### EXERCISE BRIEF
Reproduce the material from the line containing "The height and width of the screenshot is (544, 627)." through the end of the material, both included and requests kept as they are. Scale every coordinate in the answers by 2.55, rounding each result to a whole number with halves rounded up.

### Collected data
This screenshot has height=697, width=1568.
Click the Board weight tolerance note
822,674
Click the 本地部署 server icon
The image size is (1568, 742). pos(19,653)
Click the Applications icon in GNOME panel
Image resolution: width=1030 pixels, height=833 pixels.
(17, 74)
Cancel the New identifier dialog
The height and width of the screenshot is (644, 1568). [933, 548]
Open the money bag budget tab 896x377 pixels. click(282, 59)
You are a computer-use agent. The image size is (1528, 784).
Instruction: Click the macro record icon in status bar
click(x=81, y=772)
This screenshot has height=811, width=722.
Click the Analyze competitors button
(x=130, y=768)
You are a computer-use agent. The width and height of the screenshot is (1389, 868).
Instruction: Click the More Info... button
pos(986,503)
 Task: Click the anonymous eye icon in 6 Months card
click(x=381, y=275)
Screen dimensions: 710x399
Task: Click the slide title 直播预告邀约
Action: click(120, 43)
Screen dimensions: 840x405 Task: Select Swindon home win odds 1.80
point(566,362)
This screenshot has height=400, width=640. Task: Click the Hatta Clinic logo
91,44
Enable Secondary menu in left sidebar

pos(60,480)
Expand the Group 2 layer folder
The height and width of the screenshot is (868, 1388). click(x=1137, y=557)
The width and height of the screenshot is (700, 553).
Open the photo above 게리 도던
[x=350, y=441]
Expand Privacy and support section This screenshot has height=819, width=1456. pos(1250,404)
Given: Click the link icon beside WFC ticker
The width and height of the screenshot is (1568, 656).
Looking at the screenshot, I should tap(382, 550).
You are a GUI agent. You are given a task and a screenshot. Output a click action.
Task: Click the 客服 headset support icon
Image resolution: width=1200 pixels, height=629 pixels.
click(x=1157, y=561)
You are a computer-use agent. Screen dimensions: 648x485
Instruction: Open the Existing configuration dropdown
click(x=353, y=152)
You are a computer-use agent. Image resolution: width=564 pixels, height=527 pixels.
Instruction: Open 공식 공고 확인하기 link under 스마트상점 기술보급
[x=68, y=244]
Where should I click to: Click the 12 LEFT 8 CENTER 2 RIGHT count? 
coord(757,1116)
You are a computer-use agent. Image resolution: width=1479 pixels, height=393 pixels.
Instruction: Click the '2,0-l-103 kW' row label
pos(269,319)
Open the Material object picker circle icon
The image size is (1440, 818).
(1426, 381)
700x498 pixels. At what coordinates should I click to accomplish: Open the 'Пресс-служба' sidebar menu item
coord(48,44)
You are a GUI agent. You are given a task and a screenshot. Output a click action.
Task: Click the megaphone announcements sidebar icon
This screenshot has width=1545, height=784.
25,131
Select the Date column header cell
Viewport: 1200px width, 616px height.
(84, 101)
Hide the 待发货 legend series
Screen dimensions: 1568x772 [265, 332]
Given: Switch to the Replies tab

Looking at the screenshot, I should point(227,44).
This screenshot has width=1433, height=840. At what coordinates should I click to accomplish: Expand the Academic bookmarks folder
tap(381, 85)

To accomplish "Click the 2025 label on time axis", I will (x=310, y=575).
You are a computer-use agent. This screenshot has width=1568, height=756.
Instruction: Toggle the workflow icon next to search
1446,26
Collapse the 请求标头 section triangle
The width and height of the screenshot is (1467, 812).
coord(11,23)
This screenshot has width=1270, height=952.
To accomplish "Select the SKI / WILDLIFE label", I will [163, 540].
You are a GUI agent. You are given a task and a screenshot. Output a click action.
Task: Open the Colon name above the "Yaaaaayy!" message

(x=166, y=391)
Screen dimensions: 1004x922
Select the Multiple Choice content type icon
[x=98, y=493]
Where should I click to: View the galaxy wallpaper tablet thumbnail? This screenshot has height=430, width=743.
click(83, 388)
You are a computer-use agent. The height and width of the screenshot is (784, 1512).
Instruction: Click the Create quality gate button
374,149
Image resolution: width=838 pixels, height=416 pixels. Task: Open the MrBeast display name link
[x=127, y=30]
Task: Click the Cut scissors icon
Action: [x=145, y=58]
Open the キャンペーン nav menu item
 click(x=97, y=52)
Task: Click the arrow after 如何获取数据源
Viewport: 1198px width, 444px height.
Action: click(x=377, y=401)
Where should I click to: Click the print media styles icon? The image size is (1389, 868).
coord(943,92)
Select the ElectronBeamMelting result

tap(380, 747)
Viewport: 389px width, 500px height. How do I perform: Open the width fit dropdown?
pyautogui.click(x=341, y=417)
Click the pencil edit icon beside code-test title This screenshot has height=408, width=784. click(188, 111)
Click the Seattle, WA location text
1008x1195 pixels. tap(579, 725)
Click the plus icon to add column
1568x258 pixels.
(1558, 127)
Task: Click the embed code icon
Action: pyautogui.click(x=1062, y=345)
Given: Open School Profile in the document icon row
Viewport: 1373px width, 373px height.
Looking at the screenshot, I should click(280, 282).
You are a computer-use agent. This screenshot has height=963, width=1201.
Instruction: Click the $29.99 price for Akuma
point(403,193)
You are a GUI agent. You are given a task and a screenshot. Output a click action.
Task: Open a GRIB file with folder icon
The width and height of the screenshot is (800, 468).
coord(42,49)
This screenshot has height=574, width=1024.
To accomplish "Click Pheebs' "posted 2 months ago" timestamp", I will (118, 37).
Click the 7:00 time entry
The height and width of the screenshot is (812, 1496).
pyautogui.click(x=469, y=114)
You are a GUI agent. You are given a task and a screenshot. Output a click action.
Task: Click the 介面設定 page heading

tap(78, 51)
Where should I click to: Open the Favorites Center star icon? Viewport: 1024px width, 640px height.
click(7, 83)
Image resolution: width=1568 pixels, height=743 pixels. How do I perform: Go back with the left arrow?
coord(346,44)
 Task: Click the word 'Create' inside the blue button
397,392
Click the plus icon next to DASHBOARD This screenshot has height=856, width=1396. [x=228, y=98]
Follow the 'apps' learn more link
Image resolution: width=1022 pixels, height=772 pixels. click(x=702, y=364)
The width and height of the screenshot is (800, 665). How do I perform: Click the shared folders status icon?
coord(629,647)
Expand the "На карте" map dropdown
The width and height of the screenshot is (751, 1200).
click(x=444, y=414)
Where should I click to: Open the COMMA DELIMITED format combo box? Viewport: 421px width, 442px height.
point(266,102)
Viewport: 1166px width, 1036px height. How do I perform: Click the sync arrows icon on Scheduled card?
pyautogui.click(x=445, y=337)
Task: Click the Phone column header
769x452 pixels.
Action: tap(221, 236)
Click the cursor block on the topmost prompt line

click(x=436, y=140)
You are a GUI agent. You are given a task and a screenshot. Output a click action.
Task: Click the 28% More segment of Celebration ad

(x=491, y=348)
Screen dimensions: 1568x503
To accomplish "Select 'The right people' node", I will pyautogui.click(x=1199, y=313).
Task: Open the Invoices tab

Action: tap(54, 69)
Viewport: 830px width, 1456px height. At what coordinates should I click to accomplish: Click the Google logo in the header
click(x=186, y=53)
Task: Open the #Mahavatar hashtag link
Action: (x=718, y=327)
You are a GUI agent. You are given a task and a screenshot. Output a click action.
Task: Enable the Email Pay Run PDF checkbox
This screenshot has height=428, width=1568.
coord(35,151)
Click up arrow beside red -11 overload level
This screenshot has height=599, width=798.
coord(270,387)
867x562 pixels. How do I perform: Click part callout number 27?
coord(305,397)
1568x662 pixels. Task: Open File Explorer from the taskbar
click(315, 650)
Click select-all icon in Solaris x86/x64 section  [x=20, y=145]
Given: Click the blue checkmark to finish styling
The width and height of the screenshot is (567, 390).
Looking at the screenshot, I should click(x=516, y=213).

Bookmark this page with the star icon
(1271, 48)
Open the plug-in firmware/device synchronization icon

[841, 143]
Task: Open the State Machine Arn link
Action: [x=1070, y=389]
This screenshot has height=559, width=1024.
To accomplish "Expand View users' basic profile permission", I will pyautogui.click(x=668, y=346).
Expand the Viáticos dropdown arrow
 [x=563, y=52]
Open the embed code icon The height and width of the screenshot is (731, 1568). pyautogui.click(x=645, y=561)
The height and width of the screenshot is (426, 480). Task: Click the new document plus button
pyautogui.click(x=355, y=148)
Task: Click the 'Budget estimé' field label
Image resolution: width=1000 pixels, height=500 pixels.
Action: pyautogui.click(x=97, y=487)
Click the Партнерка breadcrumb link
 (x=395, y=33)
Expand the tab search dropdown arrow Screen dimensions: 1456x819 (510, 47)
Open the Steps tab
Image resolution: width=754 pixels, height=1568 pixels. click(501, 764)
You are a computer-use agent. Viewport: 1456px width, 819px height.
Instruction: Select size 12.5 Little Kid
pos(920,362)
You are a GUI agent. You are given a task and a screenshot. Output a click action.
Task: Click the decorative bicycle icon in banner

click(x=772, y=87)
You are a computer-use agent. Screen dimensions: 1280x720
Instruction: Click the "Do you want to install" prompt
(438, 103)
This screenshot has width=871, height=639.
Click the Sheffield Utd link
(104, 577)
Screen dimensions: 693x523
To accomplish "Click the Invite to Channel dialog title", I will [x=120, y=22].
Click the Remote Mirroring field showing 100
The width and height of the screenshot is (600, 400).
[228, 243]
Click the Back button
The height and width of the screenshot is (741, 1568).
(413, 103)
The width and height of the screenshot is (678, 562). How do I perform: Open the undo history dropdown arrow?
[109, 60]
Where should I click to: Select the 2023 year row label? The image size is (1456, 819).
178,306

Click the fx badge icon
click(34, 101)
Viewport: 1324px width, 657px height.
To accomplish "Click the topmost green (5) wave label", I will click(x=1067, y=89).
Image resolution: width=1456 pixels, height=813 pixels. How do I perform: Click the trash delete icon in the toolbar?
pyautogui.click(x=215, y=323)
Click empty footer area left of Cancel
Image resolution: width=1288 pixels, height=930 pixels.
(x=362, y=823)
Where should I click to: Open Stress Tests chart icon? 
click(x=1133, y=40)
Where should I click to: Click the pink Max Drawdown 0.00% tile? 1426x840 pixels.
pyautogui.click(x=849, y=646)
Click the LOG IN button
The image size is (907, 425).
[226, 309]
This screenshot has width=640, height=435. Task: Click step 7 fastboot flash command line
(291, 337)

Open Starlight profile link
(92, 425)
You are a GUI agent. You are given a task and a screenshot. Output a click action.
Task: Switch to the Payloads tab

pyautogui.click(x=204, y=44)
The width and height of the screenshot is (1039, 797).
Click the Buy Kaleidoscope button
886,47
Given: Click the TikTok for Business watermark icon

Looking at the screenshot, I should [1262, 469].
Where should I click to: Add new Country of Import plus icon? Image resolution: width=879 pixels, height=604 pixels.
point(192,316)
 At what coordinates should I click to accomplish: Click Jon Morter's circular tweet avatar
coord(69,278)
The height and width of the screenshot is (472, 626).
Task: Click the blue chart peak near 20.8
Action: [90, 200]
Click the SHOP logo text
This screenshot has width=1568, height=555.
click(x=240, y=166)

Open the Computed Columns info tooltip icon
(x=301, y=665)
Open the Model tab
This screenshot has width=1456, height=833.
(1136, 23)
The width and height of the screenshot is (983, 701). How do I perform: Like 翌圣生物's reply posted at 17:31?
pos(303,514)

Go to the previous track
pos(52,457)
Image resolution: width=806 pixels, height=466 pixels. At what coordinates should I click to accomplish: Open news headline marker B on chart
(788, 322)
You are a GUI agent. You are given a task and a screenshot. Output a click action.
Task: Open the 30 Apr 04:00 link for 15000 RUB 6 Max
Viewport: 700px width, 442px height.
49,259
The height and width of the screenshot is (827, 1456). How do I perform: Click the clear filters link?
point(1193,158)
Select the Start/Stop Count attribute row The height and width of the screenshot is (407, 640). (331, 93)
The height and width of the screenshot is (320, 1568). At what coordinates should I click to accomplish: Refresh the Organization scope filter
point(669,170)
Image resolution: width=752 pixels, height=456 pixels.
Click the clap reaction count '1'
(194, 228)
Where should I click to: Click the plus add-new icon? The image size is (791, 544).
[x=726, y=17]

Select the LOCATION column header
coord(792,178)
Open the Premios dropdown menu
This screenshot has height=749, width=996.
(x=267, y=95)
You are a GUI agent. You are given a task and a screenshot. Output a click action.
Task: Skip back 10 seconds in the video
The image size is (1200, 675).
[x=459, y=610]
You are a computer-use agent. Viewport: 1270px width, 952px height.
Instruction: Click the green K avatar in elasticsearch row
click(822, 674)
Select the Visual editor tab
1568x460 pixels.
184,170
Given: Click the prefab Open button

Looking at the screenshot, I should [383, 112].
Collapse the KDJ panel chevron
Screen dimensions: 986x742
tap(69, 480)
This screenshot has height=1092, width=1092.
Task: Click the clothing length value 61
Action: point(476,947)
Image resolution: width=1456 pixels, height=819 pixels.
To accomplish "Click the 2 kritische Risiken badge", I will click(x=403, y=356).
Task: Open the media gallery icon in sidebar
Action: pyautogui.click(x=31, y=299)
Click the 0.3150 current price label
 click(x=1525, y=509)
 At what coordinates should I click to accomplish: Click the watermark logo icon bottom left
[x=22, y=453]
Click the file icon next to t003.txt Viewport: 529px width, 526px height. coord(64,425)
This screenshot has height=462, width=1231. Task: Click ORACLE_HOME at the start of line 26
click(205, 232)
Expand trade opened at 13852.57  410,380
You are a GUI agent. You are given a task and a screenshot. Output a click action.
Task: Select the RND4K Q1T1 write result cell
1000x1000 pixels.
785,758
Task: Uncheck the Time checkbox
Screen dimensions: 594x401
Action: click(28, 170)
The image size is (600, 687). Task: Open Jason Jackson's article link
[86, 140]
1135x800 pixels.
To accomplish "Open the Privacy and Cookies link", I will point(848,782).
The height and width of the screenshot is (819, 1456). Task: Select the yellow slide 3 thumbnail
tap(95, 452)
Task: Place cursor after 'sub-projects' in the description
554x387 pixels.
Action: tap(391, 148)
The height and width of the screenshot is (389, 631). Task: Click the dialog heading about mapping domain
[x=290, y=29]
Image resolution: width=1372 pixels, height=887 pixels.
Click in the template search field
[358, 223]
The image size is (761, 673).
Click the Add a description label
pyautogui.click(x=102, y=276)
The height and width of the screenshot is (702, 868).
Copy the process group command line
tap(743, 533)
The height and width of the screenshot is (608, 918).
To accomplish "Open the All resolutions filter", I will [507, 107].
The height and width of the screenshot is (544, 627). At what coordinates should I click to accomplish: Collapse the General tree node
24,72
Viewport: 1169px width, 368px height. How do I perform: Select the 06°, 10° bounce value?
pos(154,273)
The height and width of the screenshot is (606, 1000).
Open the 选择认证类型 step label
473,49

### RESPONSE TO THIS EXERCISE
The height and width of the screenshot is (544, 627). At what coordinates should I click to accomplish: Collapse the General tree node
61,184
Viewport: 1169px width, 368px height. How do I perform: Select the 06°, 10° bounce value?
pos(393,696)
The height and width of the screenshot is (606, 1000).
Open the 选择认证类型 step label
1206,125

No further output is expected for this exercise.